Work required:
Exactly reproduce the lines of the listing below from the one containing "Task: Go to the Devices breadcrumb link" through the one containing "The image size". Skip the images.
[Start of section]
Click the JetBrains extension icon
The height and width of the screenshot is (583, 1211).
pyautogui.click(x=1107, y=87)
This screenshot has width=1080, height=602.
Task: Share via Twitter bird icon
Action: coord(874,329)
[End of section]
[Start of section]
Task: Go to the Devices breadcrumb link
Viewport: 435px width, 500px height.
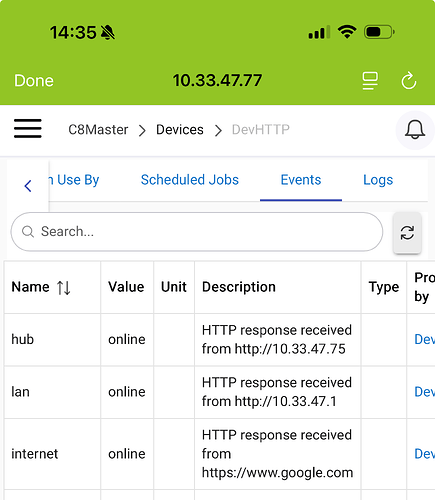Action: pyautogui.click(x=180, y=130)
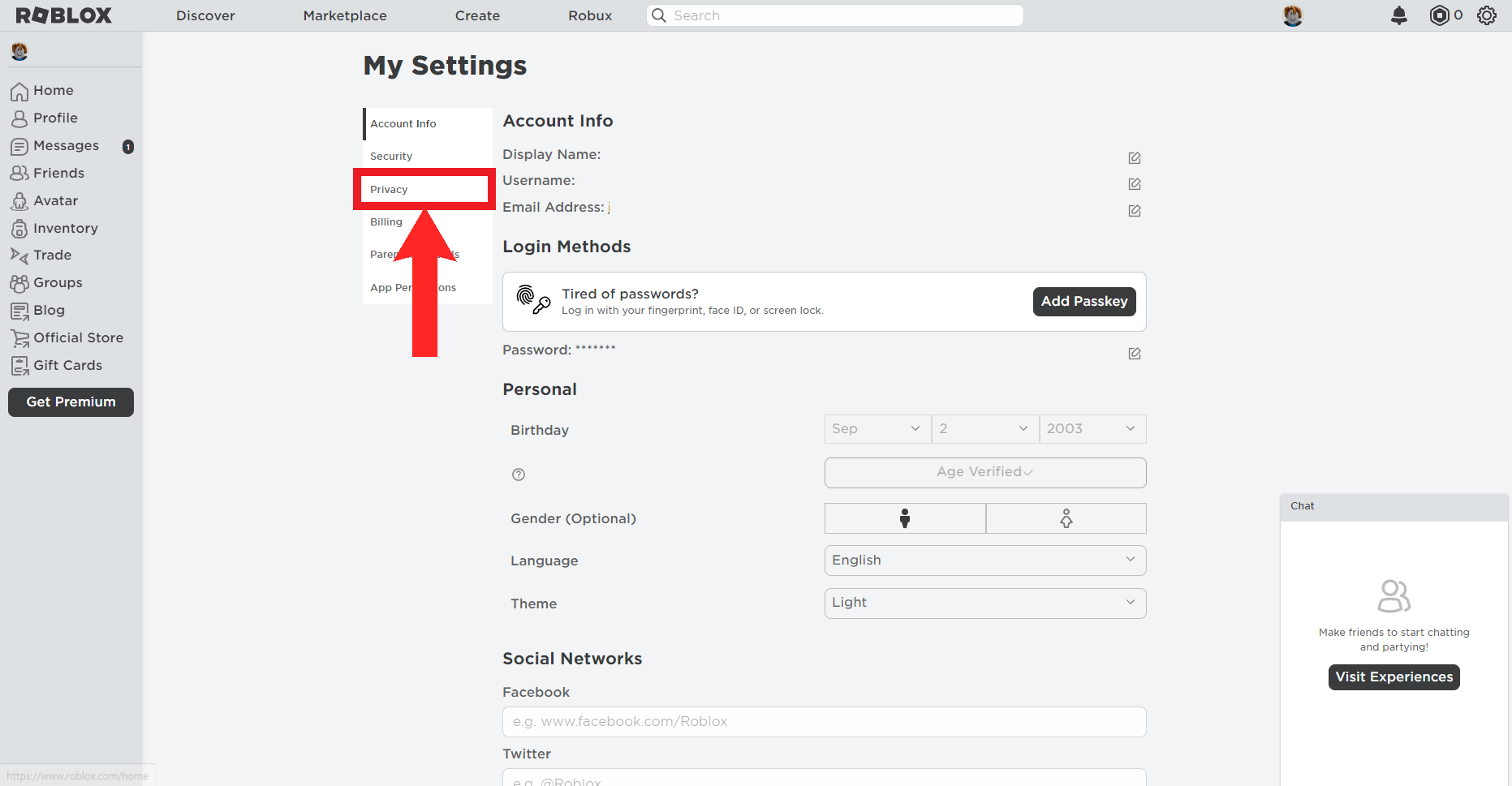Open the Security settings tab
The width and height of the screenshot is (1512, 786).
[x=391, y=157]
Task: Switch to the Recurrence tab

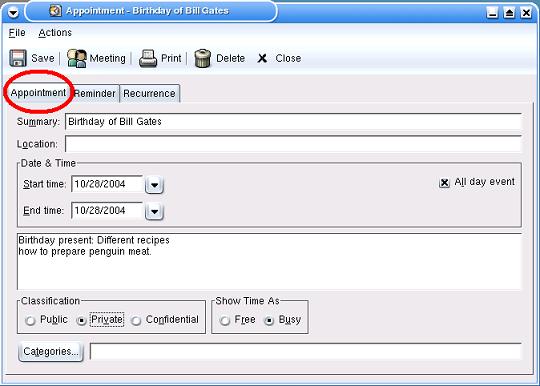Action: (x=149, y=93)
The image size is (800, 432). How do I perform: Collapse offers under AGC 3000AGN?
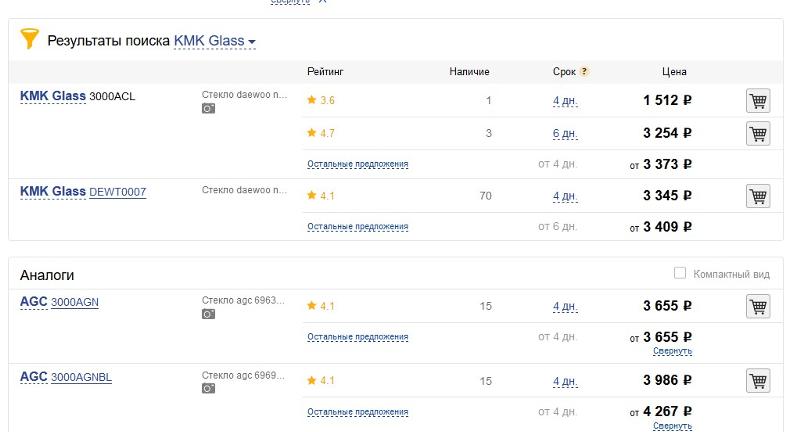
[End of section]
Written answer:
Task: Go to the Devices breadcrumb link
Viewport: 435px width, 500px height.
Action: pyautogui.click(x=180, y=130)
Open the Security settings tab
The width and height of the screenshot is (1512, 786).
[x=391, y=157]
Task: Switch to the Recurrence tab

Action: (x=149, y=93)
The image size is (800, 432). How do I perform: Collapse offers under AGC 3000AGN?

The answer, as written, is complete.